Exercise data:
┄┄┄┄┄┄┄┄┄┄┄┄┄┄┄┄┄┄┄┄

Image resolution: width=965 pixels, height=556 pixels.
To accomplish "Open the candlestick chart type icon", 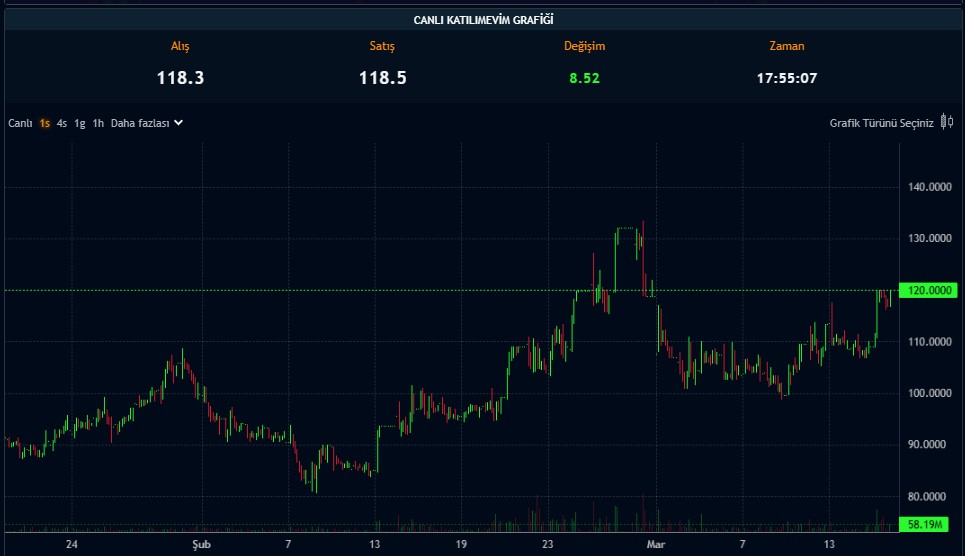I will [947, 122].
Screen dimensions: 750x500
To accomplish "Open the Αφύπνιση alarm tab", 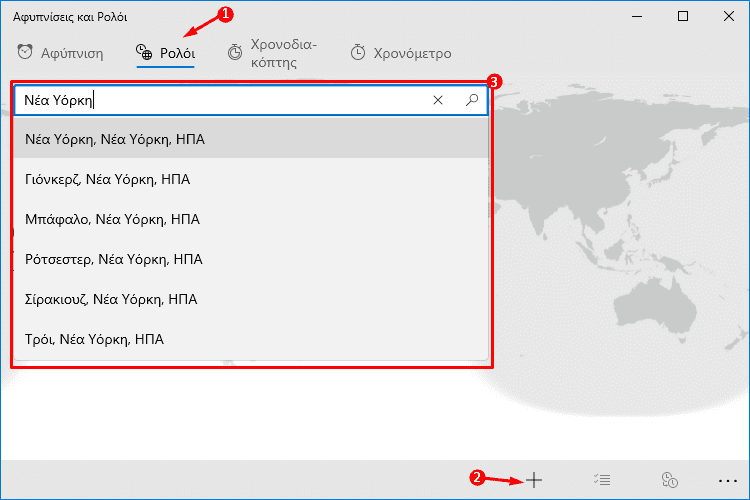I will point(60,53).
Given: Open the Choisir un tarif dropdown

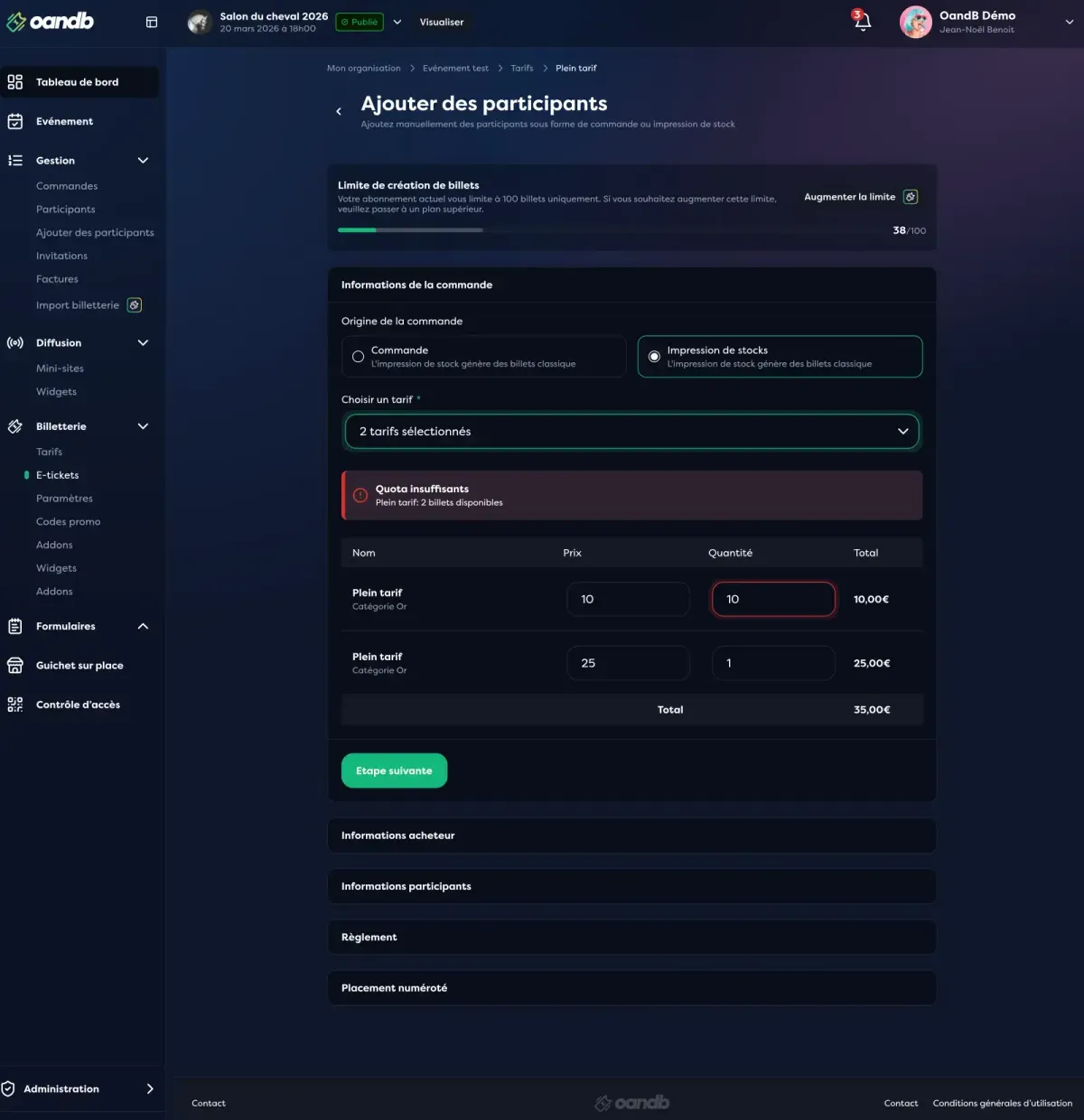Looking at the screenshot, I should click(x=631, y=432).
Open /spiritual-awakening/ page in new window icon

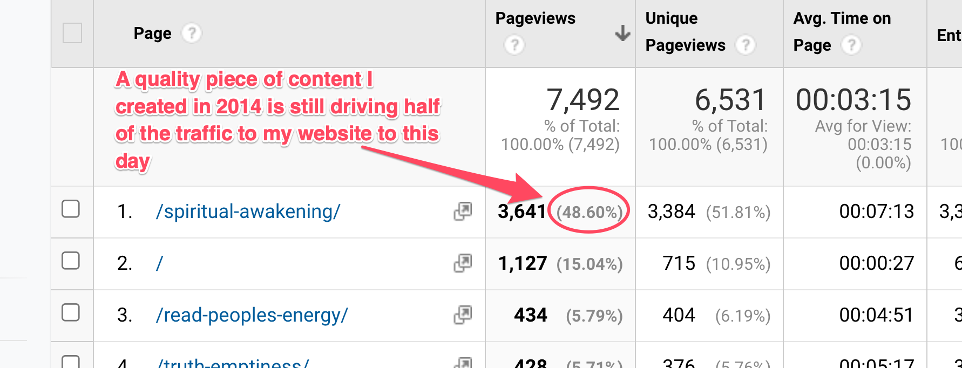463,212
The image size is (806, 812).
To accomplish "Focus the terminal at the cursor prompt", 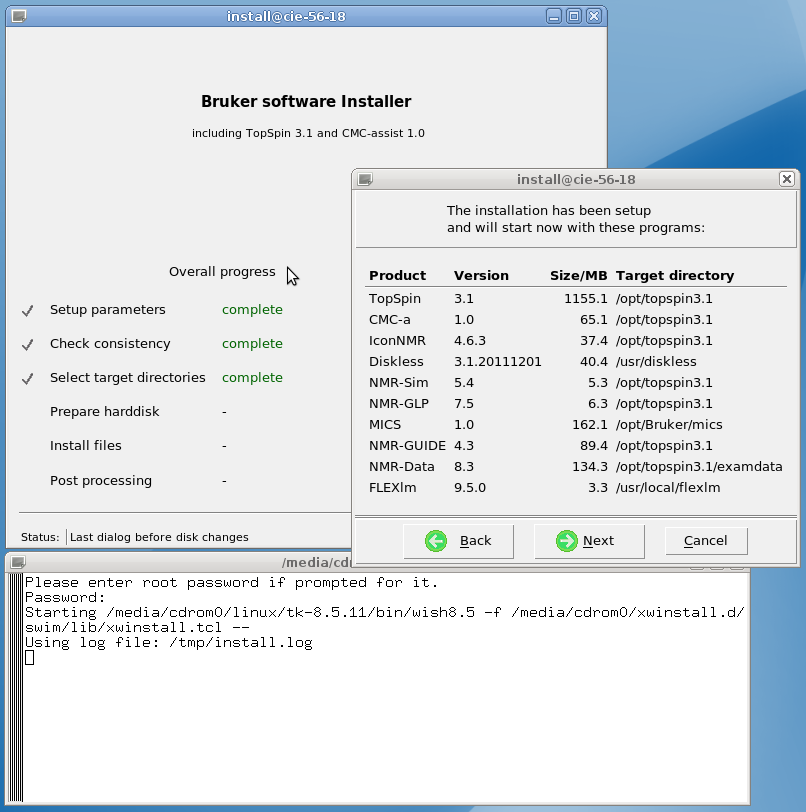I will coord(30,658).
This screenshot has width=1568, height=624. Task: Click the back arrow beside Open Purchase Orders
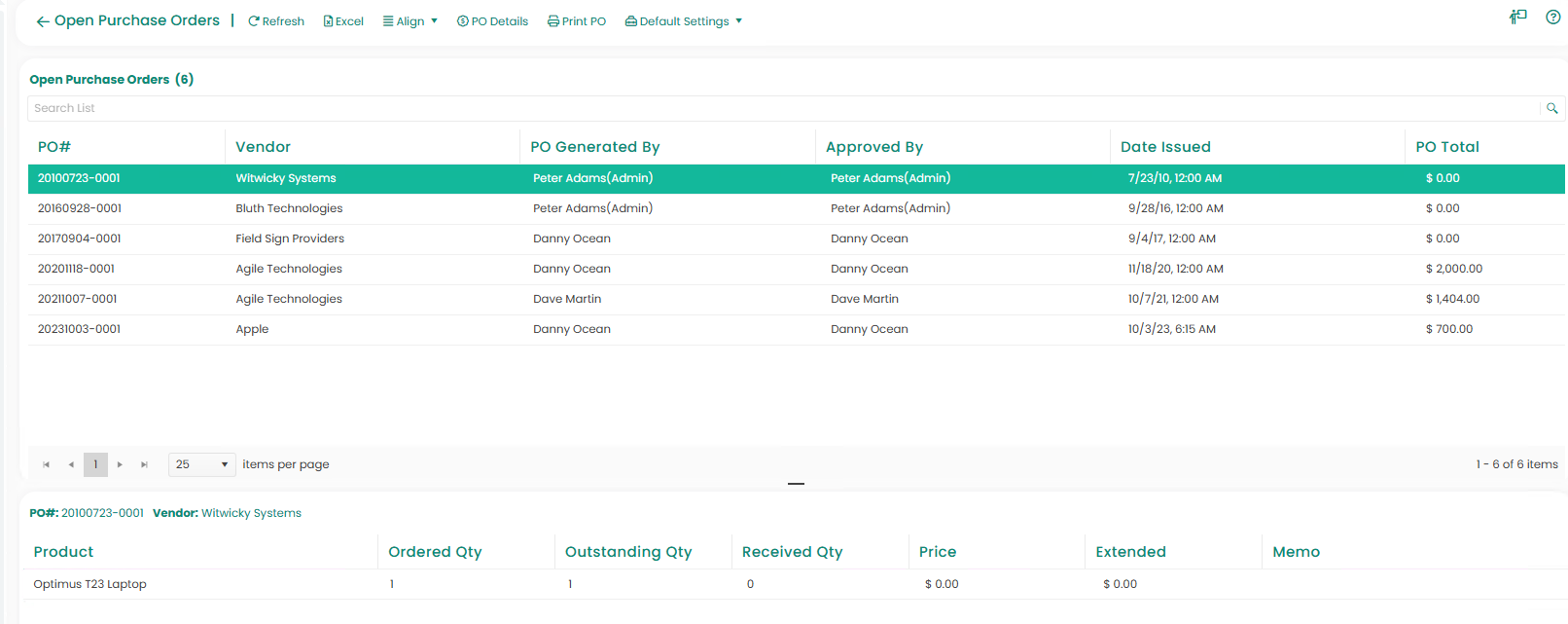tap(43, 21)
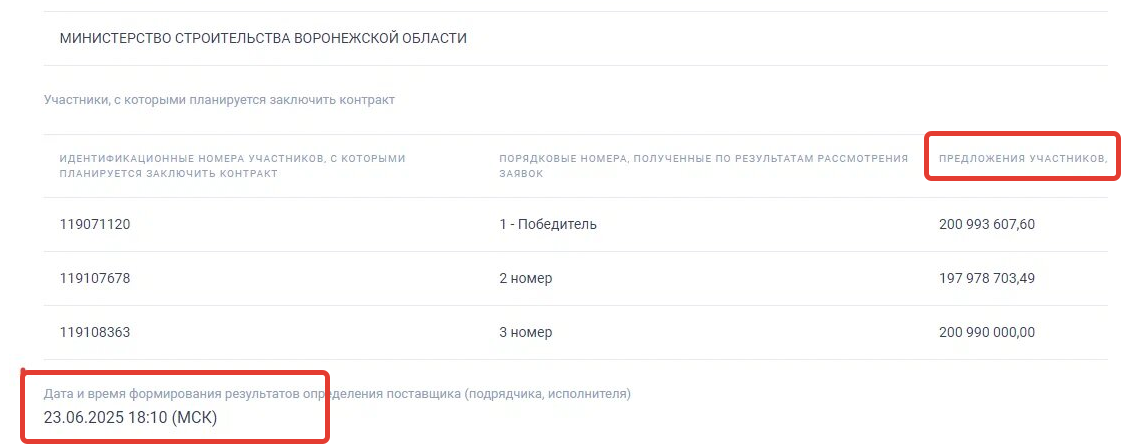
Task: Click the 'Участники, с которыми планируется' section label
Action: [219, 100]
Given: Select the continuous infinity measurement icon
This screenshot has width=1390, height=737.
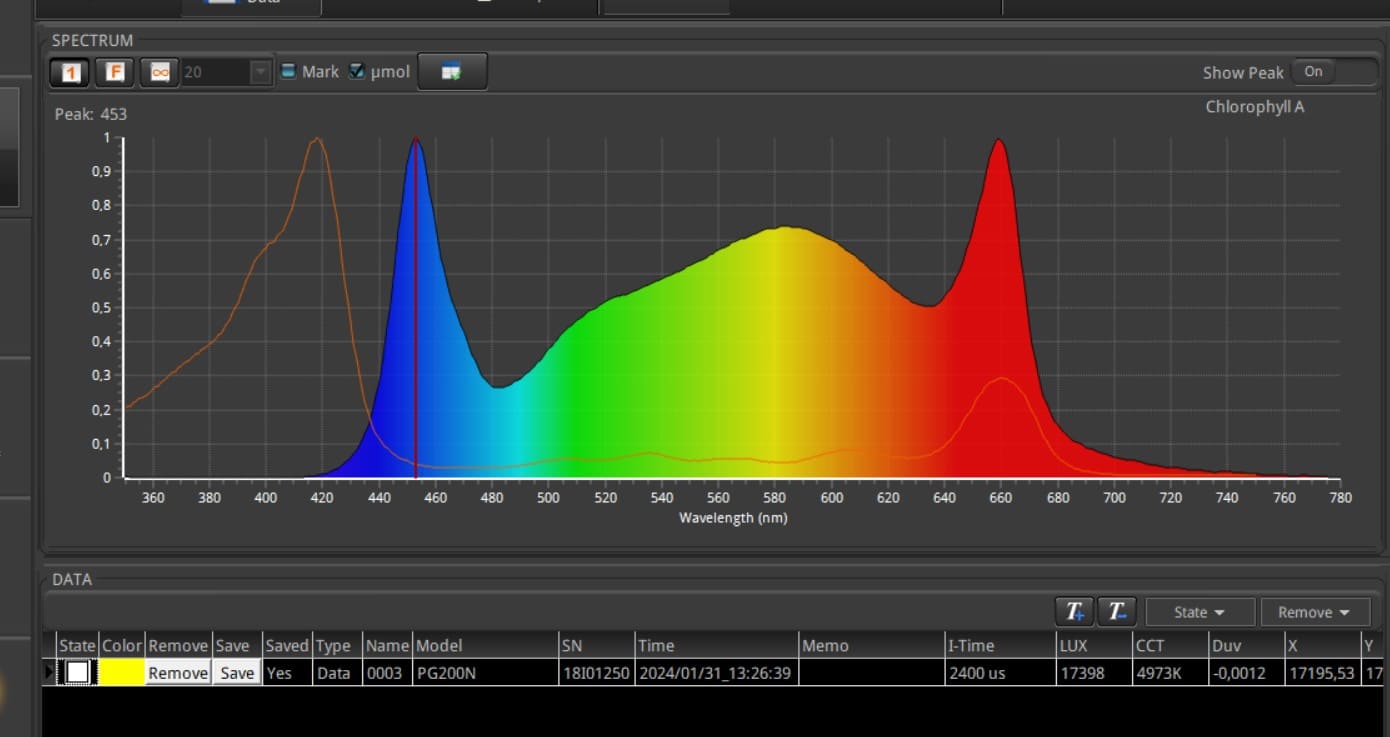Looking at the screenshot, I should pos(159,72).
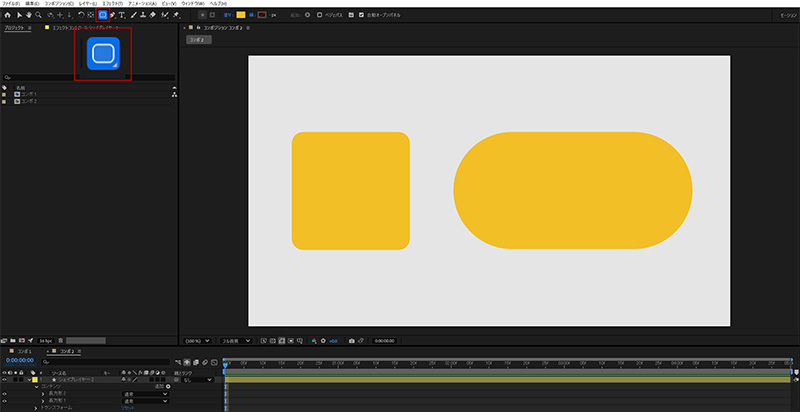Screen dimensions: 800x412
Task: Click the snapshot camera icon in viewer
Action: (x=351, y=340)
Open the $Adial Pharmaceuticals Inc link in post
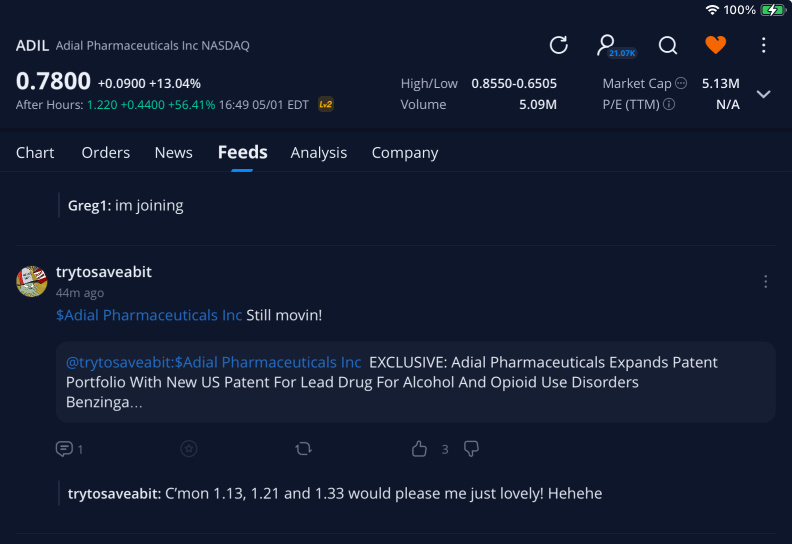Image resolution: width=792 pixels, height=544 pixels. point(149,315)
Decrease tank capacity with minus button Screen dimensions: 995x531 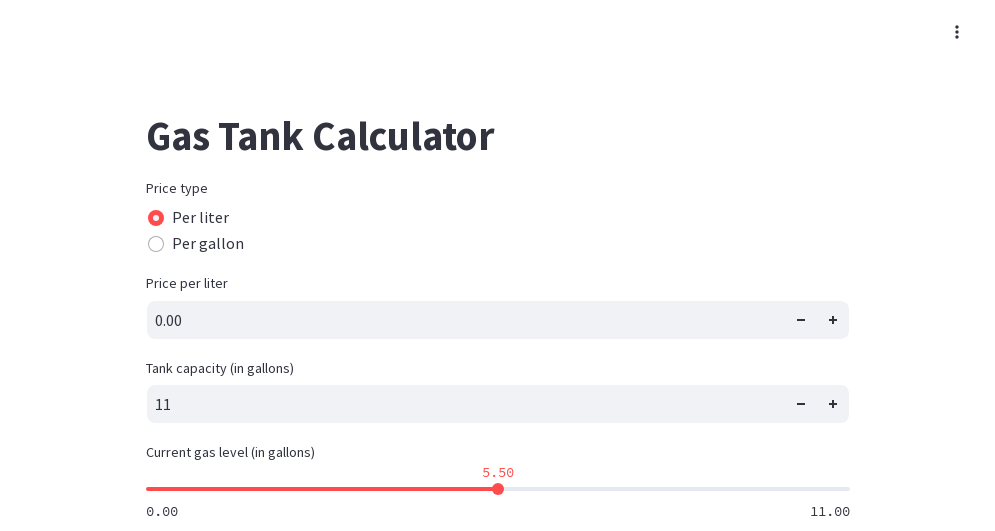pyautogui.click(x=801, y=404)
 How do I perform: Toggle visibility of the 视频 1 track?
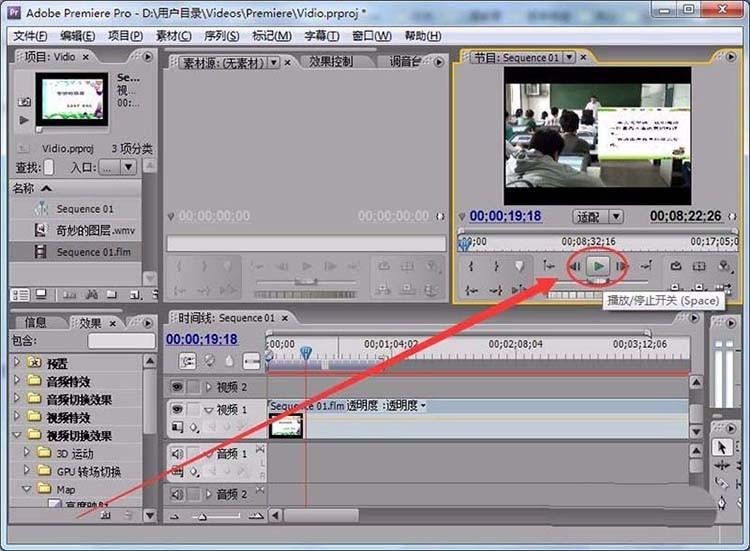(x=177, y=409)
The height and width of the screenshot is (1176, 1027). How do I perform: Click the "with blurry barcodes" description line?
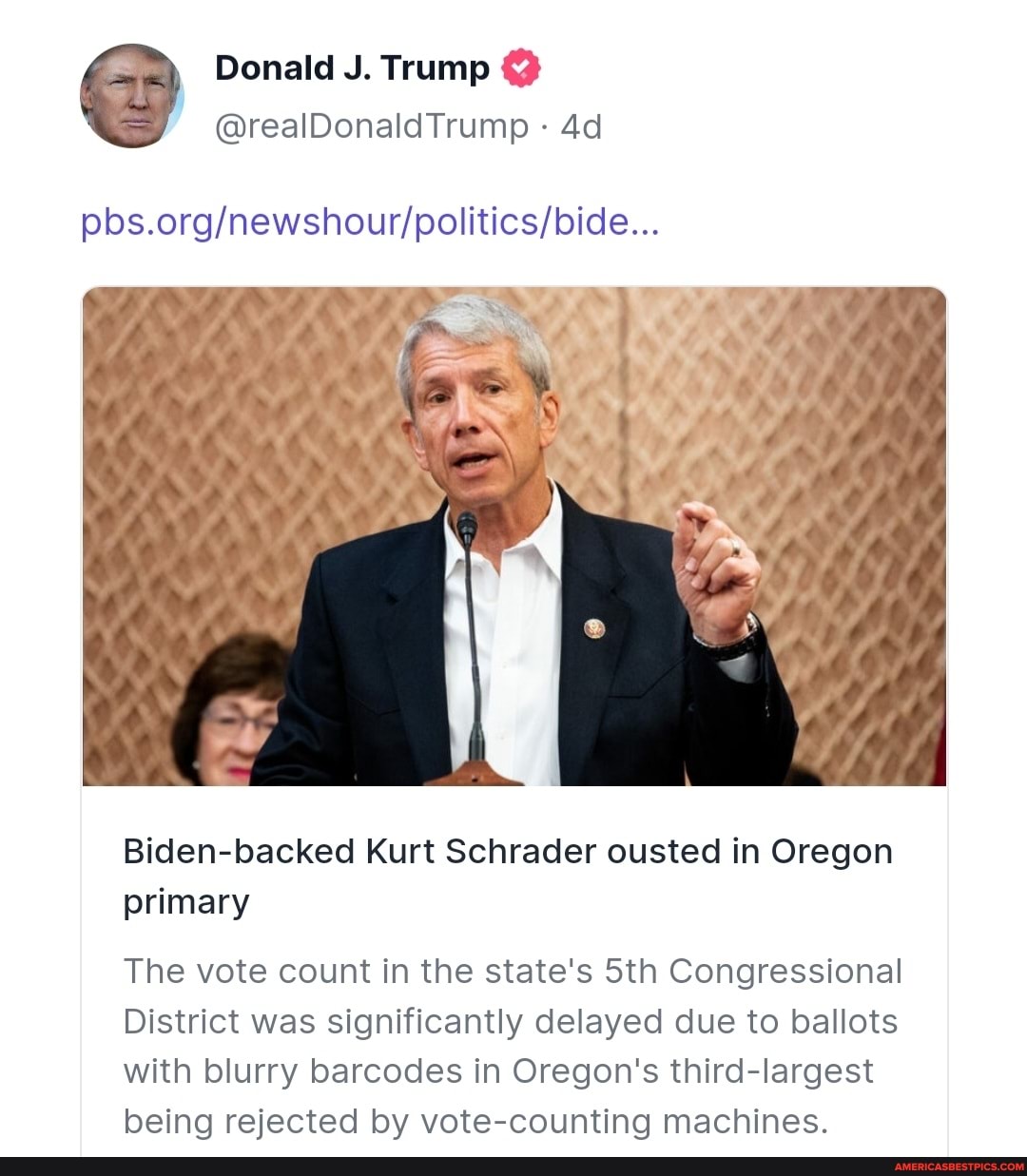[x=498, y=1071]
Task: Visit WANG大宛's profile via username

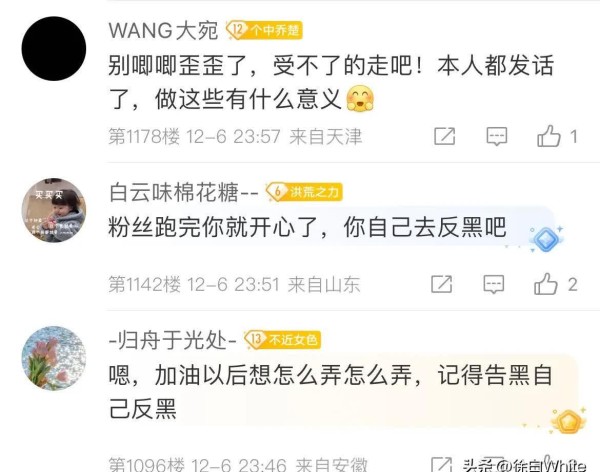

┄┄┄┄┄┄┄┄┄┄┄┄┄┄┄┄┄┄┄┄

Task:
Each line from the one containing "How do I perform: Toggle" through the last line of the listing is to be given again exactly, with no pictures and no other lines.

Solved exercise:
 How do I perform: Toggle visibility of the 视频 1 track?
(x=177, y=409)
The height and width of the screenshot is (1176, 1027). How do I perform: Click the "with blurry barcodes" description line?
[x=498, y=1071]
Task: Visit WANG大宛's profile via username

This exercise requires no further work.